Mendengar perintah Julian, Qiara langsung masuk. Di dalam, dia sudah di tunggu oleh Sarah. 

"Qiara sayang, selamat datang di rumah Julian yang sederhana ini! Maaf karena Papa mertuamu tidak bisa hadir, begitupun dengan adik dan kakak Julian yang juga sibuk dengan urusan mereka masing-masing di luar negeri. " Sambut Sarah sambil memeluk Qiara dengan hangat.

Qiara pun langsung tersenyum sembari bergumam dalam hatinya. 'Rumah mewah seperti ini dibilang sederhana, orang kaya memang berbeda.'

"Qiara?" Renata yang sudah sehari meninggalkan Qiara merasa rindu dan langusng memeluk putrinya itu.

"Mama!" Qiara membalas pelukan Renata dengan manja karena dia sudah sangat merindukan ibunya.

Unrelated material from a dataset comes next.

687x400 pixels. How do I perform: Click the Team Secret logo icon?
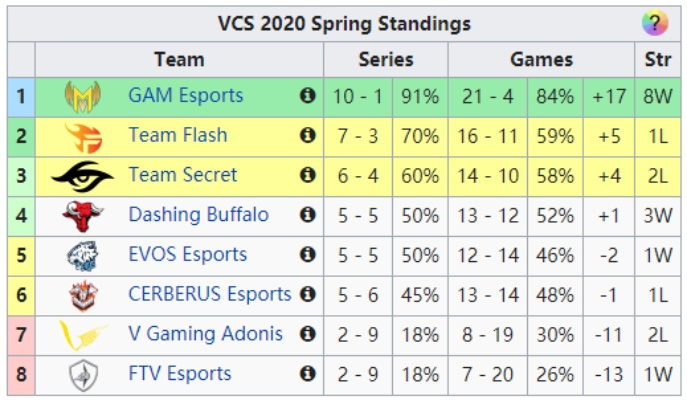point(82,176)
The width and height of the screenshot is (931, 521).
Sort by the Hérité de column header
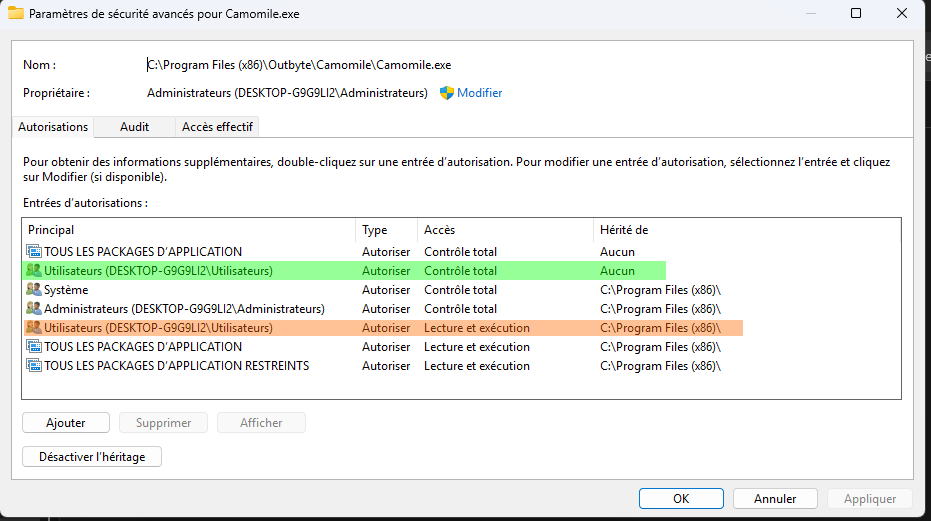coord(745,230)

"Mngkin Qiara capek dan lelah, sebaiknya langsung istirahat saja ya! Biarkan kita para orang tua mengurus semuanya"Kata Sarah Setelah melihat Renata dan Qiara melepas pelukannya.

" Pelayang Mu, tolong antar Nona Qiara ke kamarnya!"

Pelayan Mu dan istrinya langsung mengangguk, setelah itu berjalan menghampiri Qiara.

"Nona, ayo ikut saya! " Kata Pelayan Mu dengan ramah. 

Dengan patuh Qiara mengikuiti pelayan Mu yang terlihat menyeramkan dengan kumis tebalnya, seperti guru kiler nya di sekolah.

Setelah sampai di kamarnya, Qiara langsung merebahkan dirinya di tempat tidur, tepat saat itu Ia menatap kesekeliling kamar yang sudah dihiasi dengan cat dan pernak pernik berwarna merah. 

"Apakah kakak bahagia melihatku akan menikah dengan lelaki pilihan kakak? Aku tahu kakak selalu menginginkan yang terbaik buatku. Tapi, apa harus dengan cara ini kak?" Tanya Qiara sambil menatap foto Vania di ponselnya. 

~Keesokan harinya~

Cahaya matahari menyelinap di balik tirai kamar dimana Qiara duduk termenung menatap bayangan seorang gadis di cermin, gadis itu mengenakan gaun putih dengan mahkota kecil yang bersinar di rambutnya.

Bibirnya merah menyala , pipinya merona karena blush on dan kelopak matanya berwarna merah muda dipadukan dengan warna akeemasan, dia terlihat cantik sekali.

Tapi tatapannya begitu kosong, siapapun yang menatap sepasang mata itu akan tahu kalau gadis itu tidak bahagia.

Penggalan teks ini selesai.